»»
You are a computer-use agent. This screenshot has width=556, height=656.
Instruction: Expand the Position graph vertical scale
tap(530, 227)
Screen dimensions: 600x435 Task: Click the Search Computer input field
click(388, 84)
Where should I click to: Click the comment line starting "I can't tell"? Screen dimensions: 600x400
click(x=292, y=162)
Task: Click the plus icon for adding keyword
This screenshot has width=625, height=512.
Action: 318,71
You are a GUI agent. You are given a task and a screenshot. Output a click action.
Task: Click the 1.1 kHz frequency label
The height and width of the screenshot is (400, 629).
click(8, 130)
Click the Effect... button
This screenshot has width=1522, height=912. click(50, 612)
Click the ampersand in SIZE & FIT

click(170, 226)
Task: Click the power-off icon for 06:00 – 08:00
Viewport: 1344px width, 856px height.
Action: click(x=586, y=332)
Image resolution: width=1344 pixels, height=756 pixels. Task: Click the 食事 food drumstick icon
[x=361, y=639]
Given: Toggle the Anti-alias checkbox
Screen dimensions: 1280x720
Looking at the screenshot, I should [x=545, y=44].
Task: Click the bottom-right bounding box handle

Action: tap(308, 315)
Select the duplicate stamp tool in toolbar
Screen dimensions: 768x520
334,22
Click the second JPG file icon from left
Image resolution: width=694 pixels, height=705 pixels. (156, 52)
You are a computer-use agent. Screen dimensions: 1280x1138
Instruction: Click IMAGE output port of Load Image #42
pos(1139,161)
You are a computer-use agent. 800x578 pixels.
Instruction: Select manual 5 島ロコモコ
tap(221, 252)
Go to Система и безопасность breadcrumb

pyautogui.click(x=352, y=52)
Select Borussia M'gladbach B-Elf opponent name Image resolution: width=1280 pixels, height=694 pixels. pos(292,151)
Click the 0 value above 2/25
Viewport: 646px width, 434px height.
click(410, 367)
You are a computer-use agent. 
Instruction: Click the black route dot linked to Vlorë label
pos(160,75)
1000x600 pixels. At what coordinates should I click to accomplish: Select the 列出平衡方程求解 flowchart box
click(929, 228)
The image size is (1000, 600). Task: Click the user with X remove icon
««
[WHAT YOU WILL DO]: Print exactly, and only, the lines from the line containing "Instruction: Select manual 5 島ロコモコ" through the final line of the records, both included.

[SOLUTION TO THIS TASK]:
Instruction: Select manual 5 島ロコモコ
tap(221, 252)
Go to Система и безопасность breadcrumb

pyautogui.click(x=352, y=52)
Select Borussia M'gladbach B-Elf opponent name Image resolution: width=1280 pixels, height=694 pixels. pos(292,151)
Click the 0 value above 2/25
Viewport: 646px width, 434px height.
click(410, 367)
You are a computer-use agent. 
Instruction: Click the black route dot linked to Vlorë label
pos(160,75)
1000x600 pixels. At what coordinates should I click to accomplish: Select the 列出平衡方程求解 flowchart box
click(929, 228)
The image size is (1000, 600). Task: Click the user with X remove icon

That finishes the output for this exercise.